Every time I try to insert an ActiveX control (eg command button) from the control toolbox onto an Excel worksheet, I get the error "Cannot Insert Object".  I've spent two hours searching the internet for a solution and nothing seems to help.  I thought I may need to register an ocx file, but if so, I don't know what it's called.  I tried registering the fm20.dll file, but I still get the error after doing that.  Does anyone have any suggestions?  This problem also prevents me from running macros in existing workbooks that have ActiveX controls, returning "unexpected error (32811)".

Tim

----------


## royUK

What version of Excel are you using?

Is the sheet/workbook protected?

----------


## exceltim

Hi Roy,

The problem is occurring in Excel 97.  Neither the workbook nor the worksheet are protected - the problem even happens in new books.

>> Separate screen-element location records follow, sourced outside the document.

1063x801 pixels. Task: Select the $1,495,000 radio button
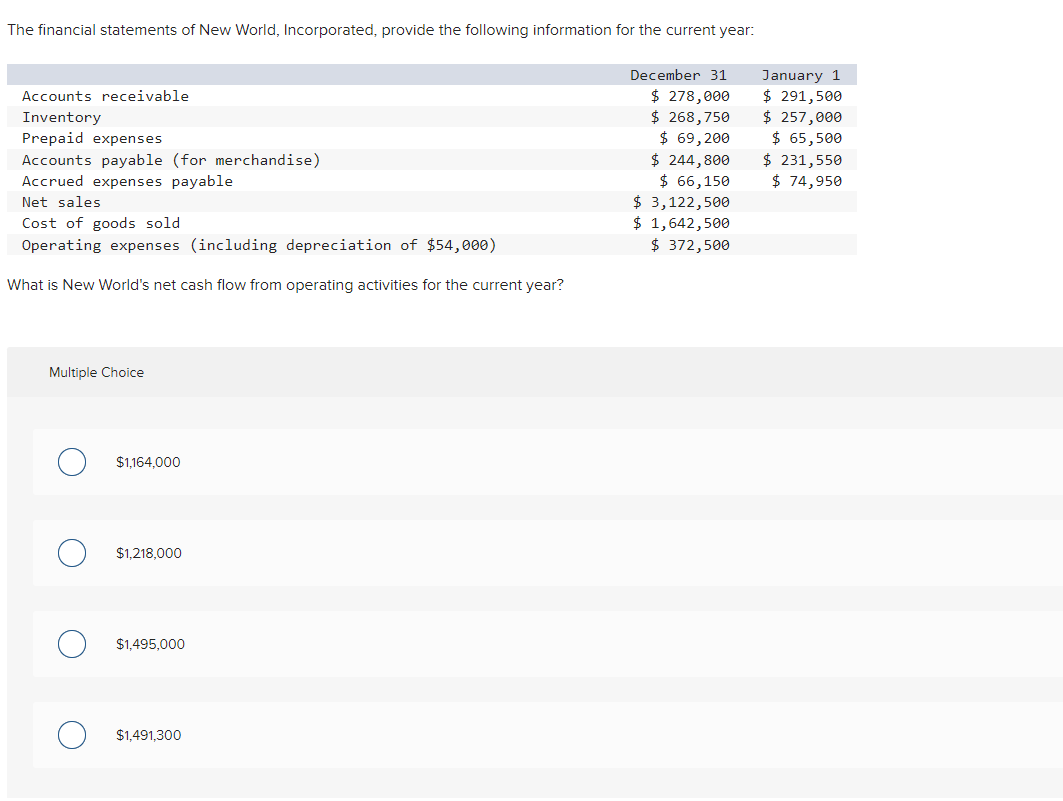(x=71, y=644)
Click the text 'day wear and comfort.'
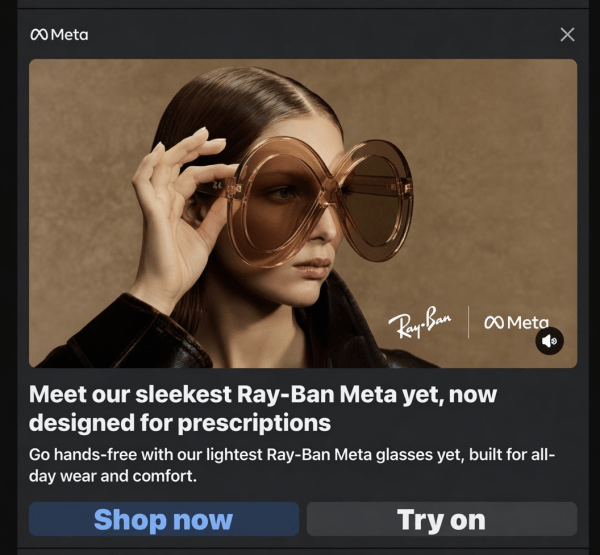 [x=113, y=476]
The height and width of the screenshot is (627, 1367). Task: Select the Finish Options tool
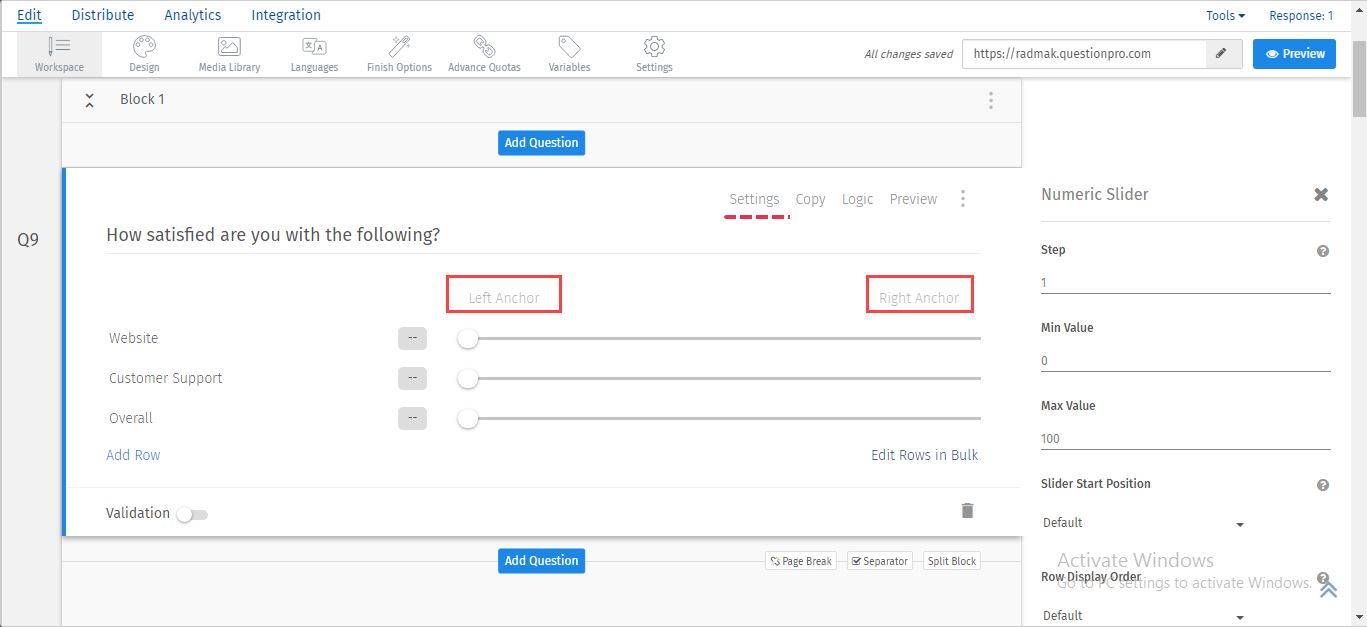(398, 53)
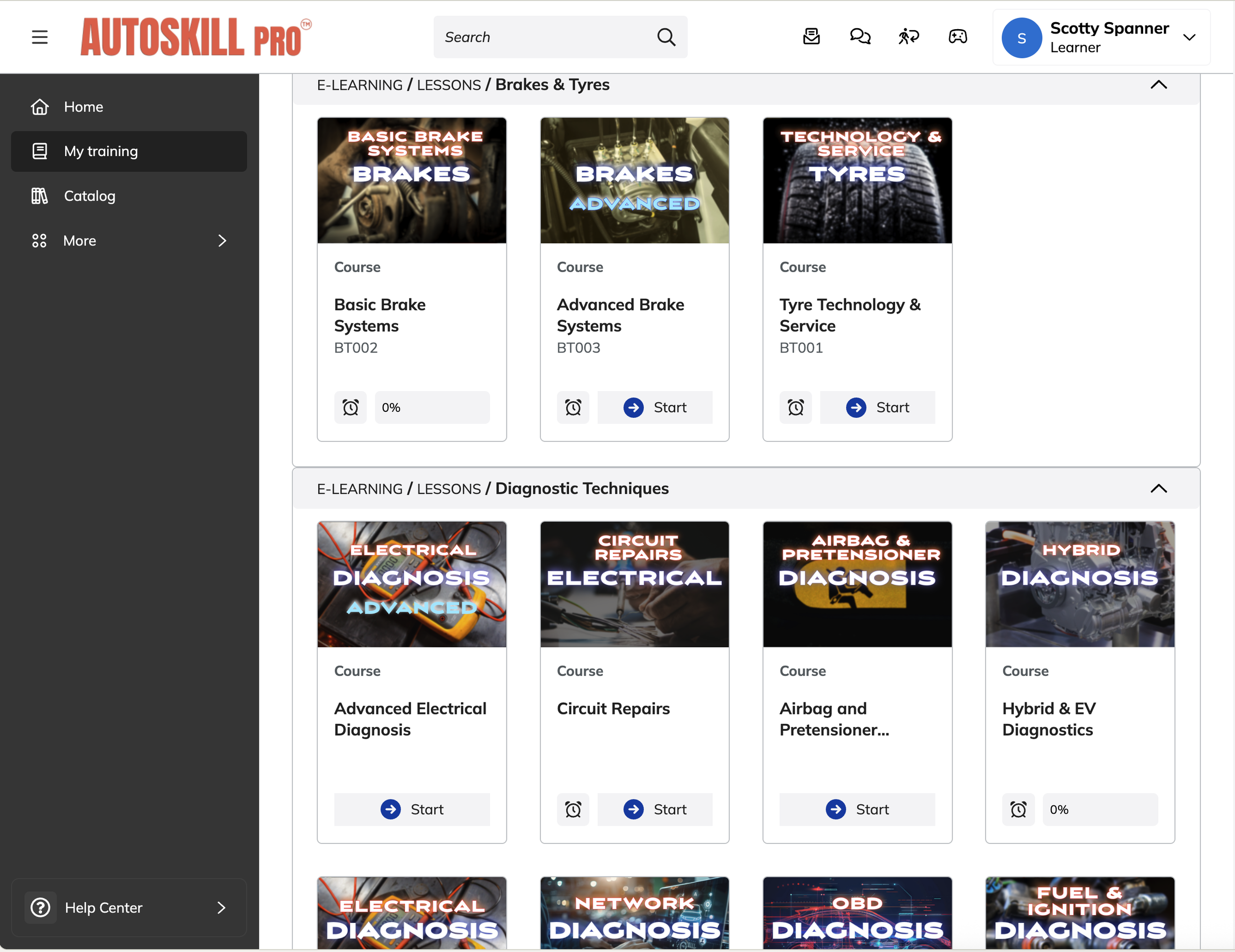This screenshot has height=952, width=1235.
Task: Click the coaching people icon
Action: point(908,38)
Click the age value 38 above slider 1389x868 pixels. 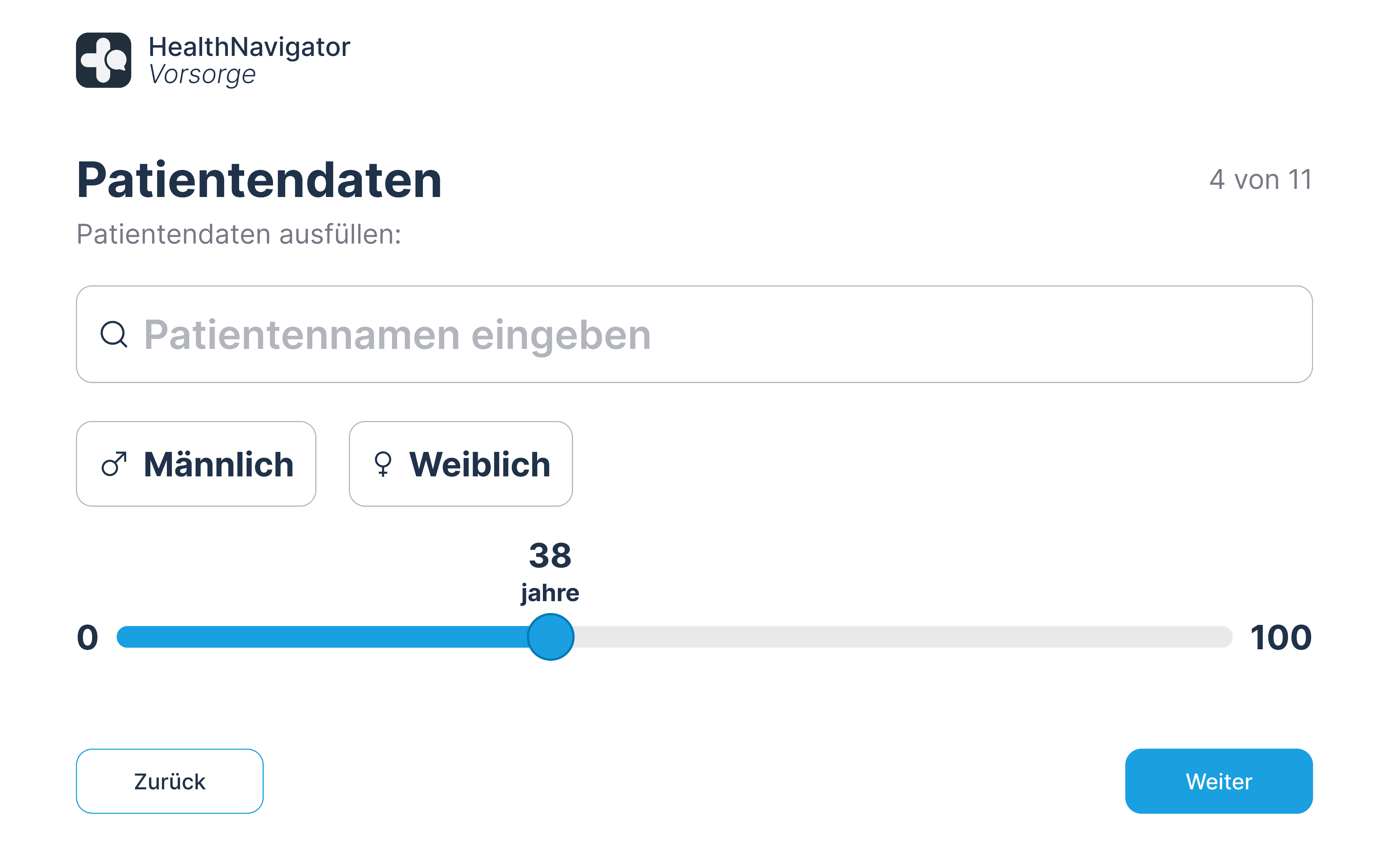pyautogui.click(x=550, y=556)
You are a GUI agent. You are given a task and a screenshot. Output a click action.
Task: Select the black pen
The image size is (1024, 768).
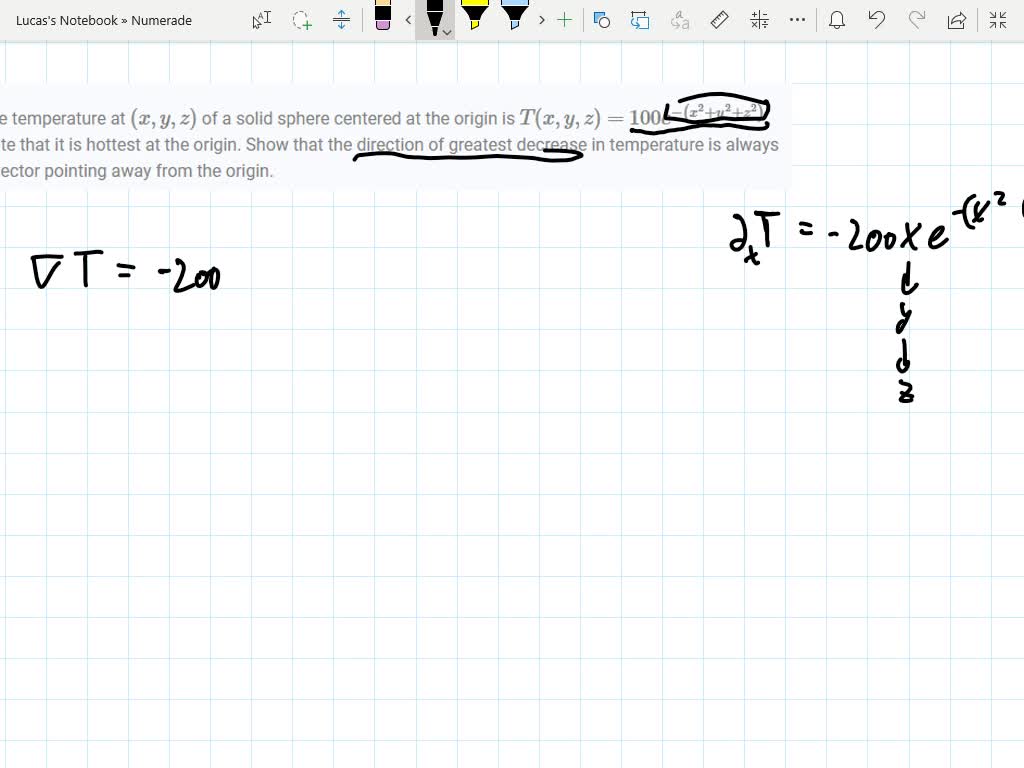click(x=434, y=18)
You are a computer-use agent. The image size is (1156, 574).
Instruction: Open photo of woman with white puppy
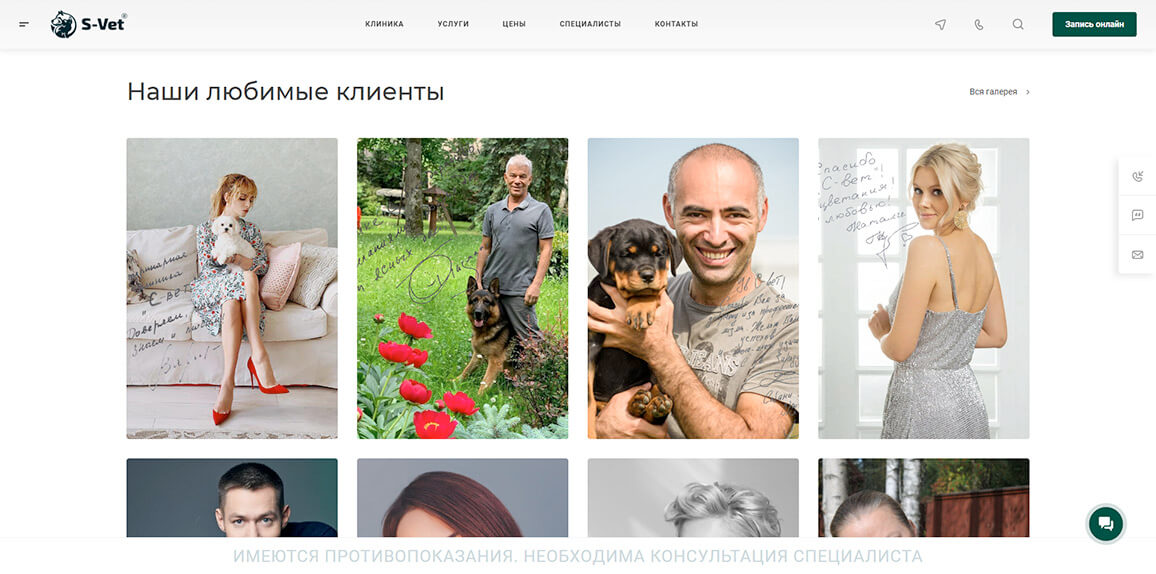click(232, 288)
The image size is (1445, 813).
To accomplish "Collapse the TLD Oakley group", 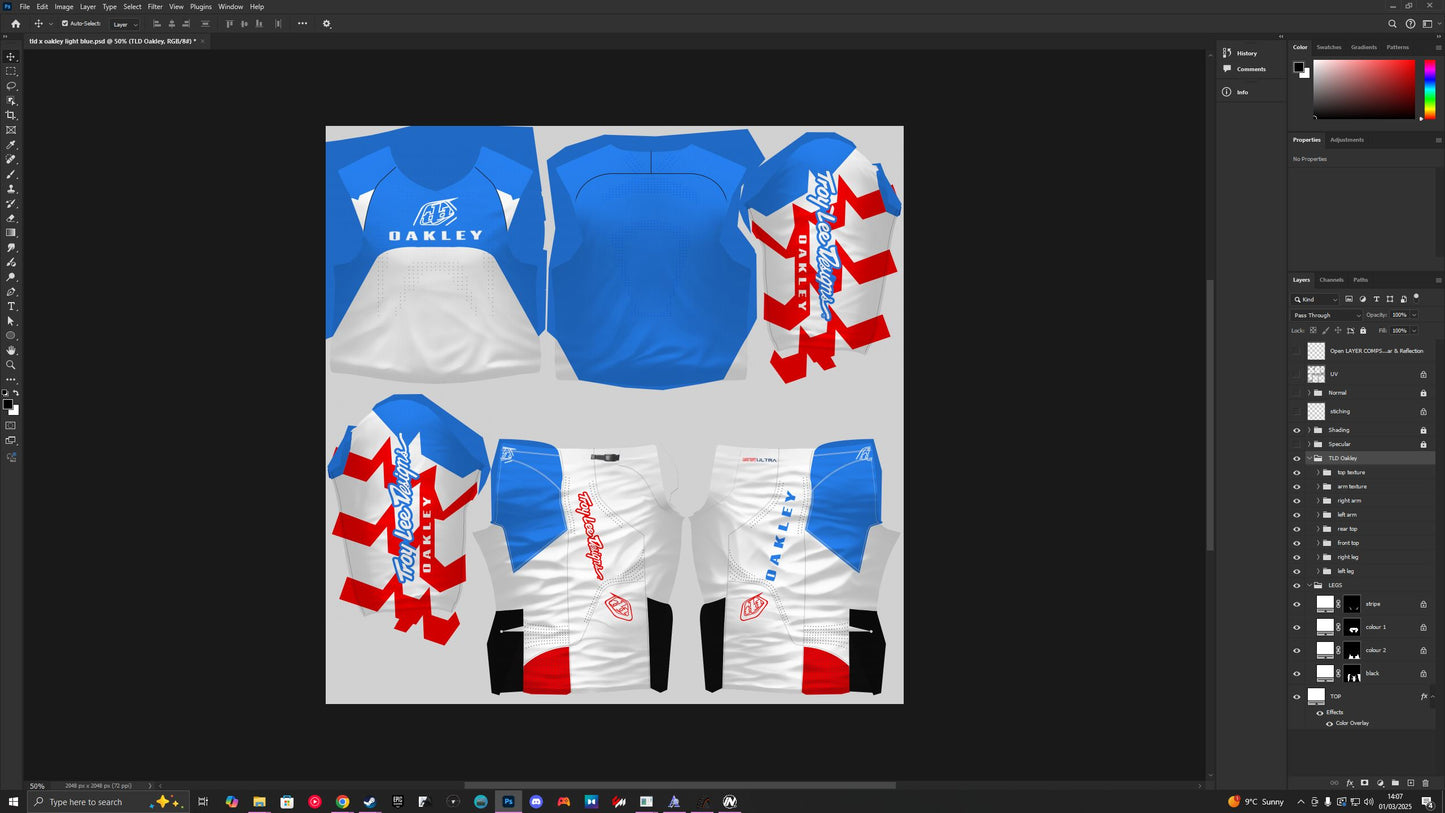I will (x=1310, y=458).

I had it working in Excel 97 under Windows Vista for a few months with no problems, then once I upgraded the operating system to Windows 7 the problem started.  I also have Office 2007, but need the 97 version for backwards compatibility - where I work there are a variety of Office versions used.

Cheers,

Tim

----------


## Leith Ross

Hello exceltim,

Try clearing out all the files and folders in the user TEMP directory. When a control is created in VBA a folder for Excel and VBE are created (Excel 8.0 and VBE). These folders hold information about the control in files with EXD extensions. These files are used are the initial creation of the control to speed loading. Although the EXD format is the same, the file contents vary depending on the Excel version being run. Problem is, these files are not deleted when you close Excel. If a file exists that contains a old control matching a newer version then the error "Cannot Insert Object" error is thrown. You can safely delete these files and folders in the TEMP directory without harm. You may also want to check your VBA References for any missing libraries.

----------


## exceltim

Thanks very much Leith.

Actually, the problem seemed to fix itself somehow - when I turned my computer on today I was able to place activex controls on worksheets in new and existing workbooks with no problem.  Perhaps it had something to do with re-registering the fm20.dll, requiring the computer to be restarted?  The only problem now is that error message "unexpected error 32811" occurring in a particular workbook - the problem part of the code seemed to be the sheet reference.  That is, my code said Sheet1.Activate, but the code wouldn't work until I changed it to Worksheets("Sheet1").Activate.  Not sure why this is the case considering Sheet1 is the sheet code name and was working perfectly before, but at least I've been able to get it working a different way.

Tim

----------


## profzeta

See:

http://support.microsoft.com/kb/3025036

Microsoft "Fix it" worked for me!

----------